◆ **AUFGABE**
Übersetze bitte diesen Satz aus dem Artikel über Gen-Food ins Englische: „Agrar-Ministerin Renate Künast wurde schon mehrfach dafür gelobt, daß sie inzwischen die "Unbedenklichkeit von Gen-Food erkannt" habe.“

◆ **VORLIEGENDER TEXT**

1.06.2004

Gen-Food
keinesfalls "unbedenklich"

Neue Untersuchungsergebnisse weisen auf Gesundheitsgefahren hin

Immer breiter werden die Gefahren durch genmanipulierte Pflanzen, die sich - einmal in Europa angebaut - durch Auskreuzungen und Vermischungen ohne Rückholmöglichkeit ausbreiten könnten, diskutiert. Immer mehr Landwirte werden sich bewußt, daß es nicht nur mit der biologischen, sondern auch mit der konventionellen, gentechnik-freien Landwirtschaft in wenigen Jahren vorbei sein wird, sollte das europäischen Gen-Moratoriums demnächst fallen. Und auch daß die als Lösung angebotene "Koexistenz" nichts anderes als eine Türöffner-Funktion hat, wird immer mehr Landwirten klar. Diese schließen sich in immer größerer Zahl zu "gentechnik-freien" Zonen zusammen. Zugleich aber wird nicht zuletzt auch von der "rot-grünen" Bundesregierung nach wie vor behauptet, es seien bislang keinerlei gesundheitliche Gefahren durch Gen-Food bekannt. Agrar-Ministerin Renate Künast wurde schon mehrfach dafür gelobt, daß sie inzwischen die "Unbedenklichkeit von Gen-Food erkannt" habe.

◆ **ZU PRÜFENDE DATEN**
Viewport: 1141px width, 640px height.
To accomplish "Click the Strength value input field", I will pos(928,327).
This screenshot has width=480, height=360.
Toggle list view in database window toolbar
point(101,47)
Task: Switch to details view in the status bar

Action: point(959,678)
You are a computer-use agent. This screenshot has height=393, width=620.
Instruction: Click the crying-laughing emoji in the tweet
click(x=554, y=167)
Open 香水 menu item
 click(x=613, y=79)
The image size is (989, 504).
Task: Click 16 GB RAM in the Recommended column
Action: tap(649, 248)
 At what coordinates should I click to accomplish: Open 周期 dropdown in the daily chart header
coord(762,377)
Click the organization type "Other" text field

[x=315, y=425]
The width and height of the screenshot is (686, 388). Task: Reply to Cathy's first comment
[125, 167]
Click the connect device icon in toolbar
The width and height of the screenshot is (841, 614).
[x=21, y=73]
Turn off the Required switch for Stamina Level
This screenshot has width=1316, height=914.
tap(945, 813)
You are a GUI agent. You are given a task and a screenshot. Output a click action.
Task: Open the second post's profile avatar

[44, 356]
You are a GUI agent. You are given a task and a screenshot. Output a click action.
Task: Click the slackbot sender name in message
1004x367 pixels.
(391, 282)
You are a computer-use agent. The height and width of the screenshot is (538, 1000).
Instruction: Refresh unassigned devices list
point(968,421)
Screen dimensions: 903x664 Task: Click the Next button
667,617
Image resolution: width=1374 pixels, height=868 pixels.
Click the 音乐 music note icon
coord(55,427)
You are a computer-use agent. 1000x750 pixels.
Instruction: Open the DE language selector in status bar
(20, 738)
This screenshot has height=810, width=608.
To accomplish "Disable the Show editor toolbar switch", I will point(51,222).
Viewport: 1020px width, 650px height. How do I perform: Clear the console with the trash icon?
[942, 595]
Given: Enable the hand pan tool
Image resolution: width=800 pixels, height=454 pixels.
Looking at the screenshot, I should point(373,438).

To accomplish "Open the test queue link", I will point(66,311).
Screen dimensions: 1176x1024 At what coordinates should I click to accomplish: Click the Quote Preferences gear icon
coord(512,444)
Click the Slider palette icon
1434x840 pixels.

◆ **ERGEBNIS**
Agriculture Minister Renate Künast has already been praised several times for having by now "recognized the harmlessness of GM food."